La proposta di Medicina Solidale e Centro oratori romani: 40 animatori al servizio di oltre 80 piccoli, tra giochi, attività ludiche e laboratori creativi, fino al 21 giugno

È dedicato a tutti i bambini che vivono in situazioni di disagio, e in modo particolare a quelli delle occupazioni e delle baraccopoli improvvisate alla periferia della Capitale, l’oratorio estivo “Bambini al centro”, in via Columella (zona Quadraro, dietro a Santa Maria del Buon Consiglio), promosso da Medicina Solidale e Centro oratori romani (Cor), con il sostegno di McDonald’s e Comunità e Servizi srl, che forniscono i pasti principali. Un’esperienza che vede protagonisti oltre 80 bambini, accolti ogni giorno da 40 animatori, al via in questi giorni per concludersi venerdì 21 giugno. Giochi, attività ludiche e laboratori creativi. Questi gli ingredienti principali della proposta, completamente gratuita. Martedì 18 giugno poi è prevista una giornata all’insegna della natura, dell’orto e dei giochi all’Isola Solidale, una struttura che si trova in via Ardeatina 930 e che attraverso le attività agricole riabilita le persone che hanno avuto problemi con la giustizia.

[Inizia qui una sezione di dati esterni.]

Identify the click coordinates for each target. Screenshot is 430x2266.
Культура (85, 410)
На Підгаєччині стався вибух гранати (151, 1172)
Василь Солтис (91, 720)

A spiegare le motivazioni dell’iniziativa è il direttore di Medicina Solidale Lucia Ercoli. «Abbiamo pensato di dare un segnale di speranza e di normalità ai tanti bambini, invisibili, che sopravvivono nelle occupazioni e nelle baraccopoli. Al di là della politica – osserva – credo che la nostra città abbia il dovere di offrire un futuro migliore a questi piccoli innocenti. Loro devono essere sempre tutelati e sostenuti in ogni situazione». Il presidente Cor David Lo Bascio cita invece le parole di Francesco alla veglia di Pentecoste: «La gente che abita a Roma riconosca la Chiesa per un di più di misericordia, per un di più di umanità e di tenerezza, di cui c’è tanto bisogno», aveva detto Francesco. «L’esperienza proposta – commenta Lo Bascio – cerca di accogliere il grido dei piccoli più dimenticati di questa città e rappresenta, nella sua semplicità, un atto concreto di attenzione e di premura nei confronti di questi bambini esclusi».